Le débat butte sur le calcul des émissions de CO2 de l'électricité, à cause de la thèse consistant à prendre en compte non pas les émissions moyennes sur l'année, mais les émissions dites « marginales », celles de la pointe de consommation d'hiver, ce qui revient pratiquement à considérer que le contenu en CO2 de l'électricité française est égal à ce qu'il serait, si celle-ci était produite à 100 %, tout au long de l'année, par les plus émissives centrales au charbon d'Europe.
Manifestement, ce raisonnement n'est pas très cohérent : à se focaliser ainsi sur la pointe de consommation, il est d'ailleurs invalidé pour les années aux hivers doux, comme celui que nous venons de vivre, qui pourraient se multiplier avec les changements climatiques.
Mieux vaut donc sortir de ce débat en calculant les émissions réelles tout au long de l'année, en tenant compte des appels de puissance supplémentaires adressés à nos voisins à certains moments.
Par ailleurs, comme l'avait indiqué un rapport de MM. Bruno Sido et Serge Poignant, en 2010, il faut traiter la question de la pointe éventuelle de consommation par une politique spécifique jouant notamment sur les réserves d'effacement de la demande, la suppression, grâce à des relogements prioritaires, des taudis énergétiques équipés de « grille-pain », et la mise en place d'une politique tarifaire dissuasive de type EJP.
La réglementation thermique peut appuyer cette politique grâce à une modulation créant une incitation à étendre les zones géographiques donnant accès au gaz, et favorisant l'installation d'un chauffage relais pour les jours de pointe : chaudière à bois ou système local de stockage d'énergie.

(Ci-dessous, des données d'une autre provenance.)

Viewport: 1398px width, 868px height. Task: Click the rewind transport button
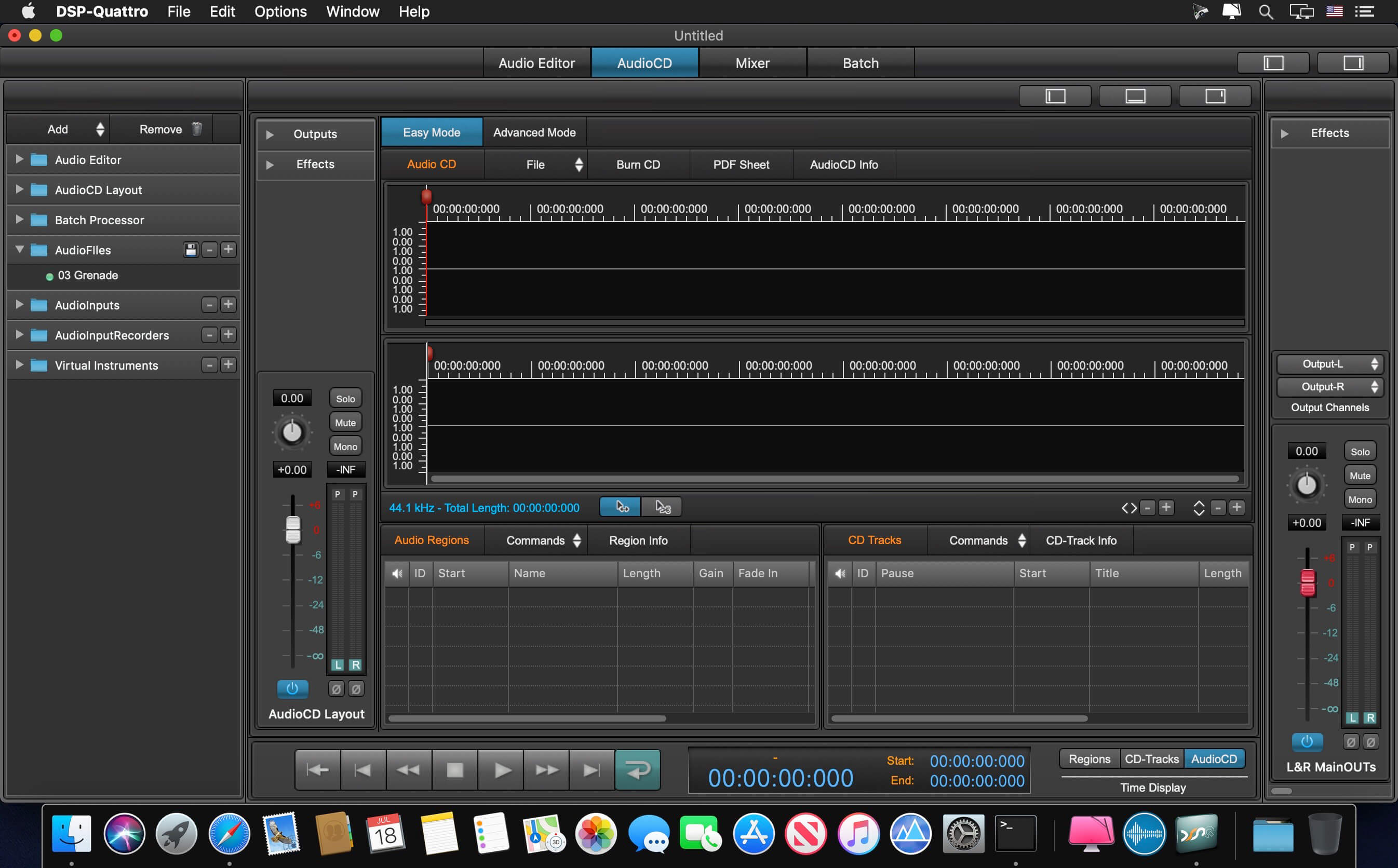(x=409, y=770)
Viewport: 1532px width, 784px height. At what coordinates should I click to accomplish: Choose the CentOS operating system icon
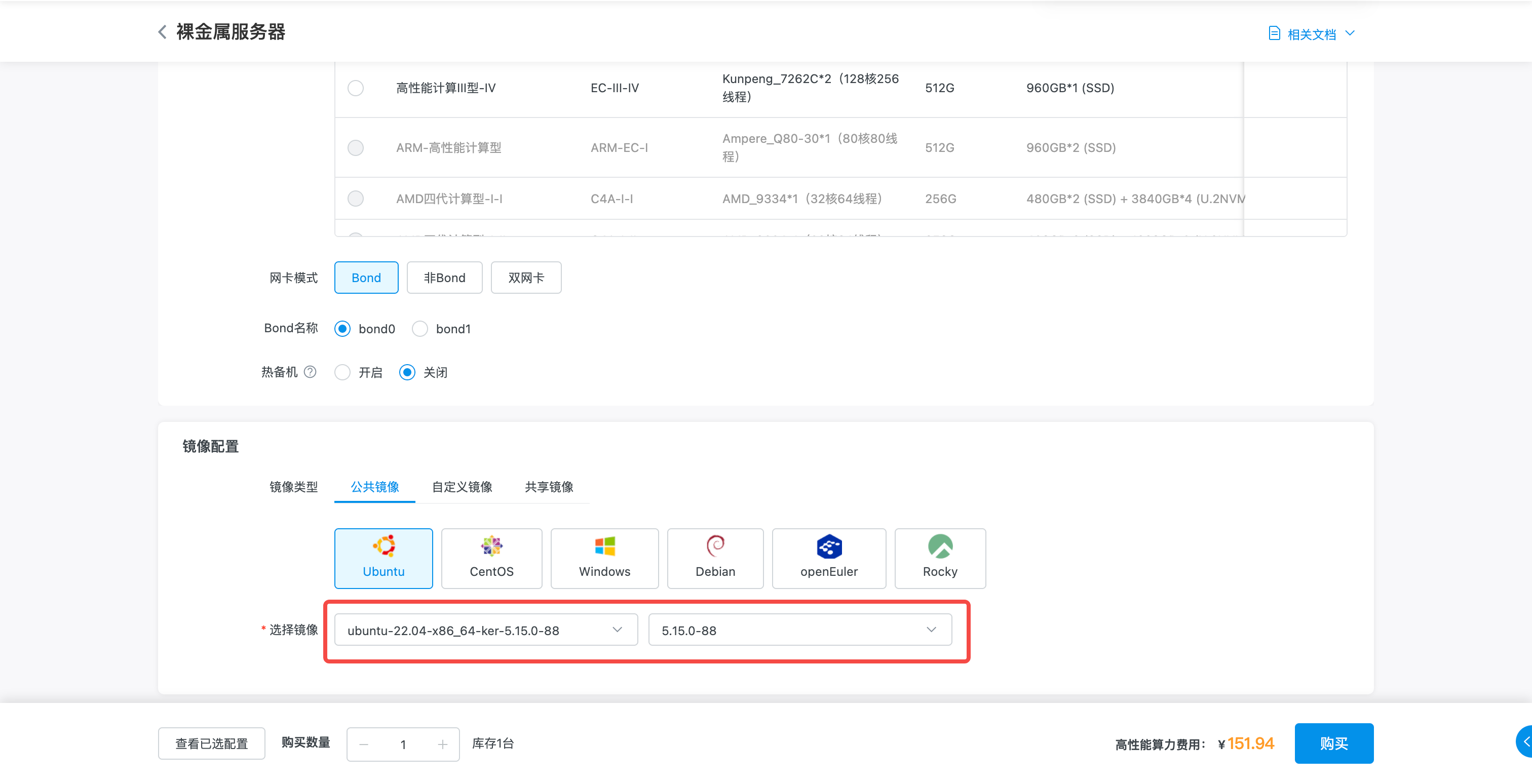point(491,545)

À cet égard, nous avons visité à Crailsheim, dans le Bade-Wurtemberg, un système de stockage d'énergie à l'échelle d'un quartier, basé sur un ballon d'eau chaude de plusieurs millions de litres, et une dizaine de sondes souterraines enterrées à plus de 60 mètres. Ce système permet de restituer en hiver, par des pompes à chaleur, l'énergie solaire thermique accumulée durant les saisons plus clémentes. Il illustre la vitalité innovante de nos voisins.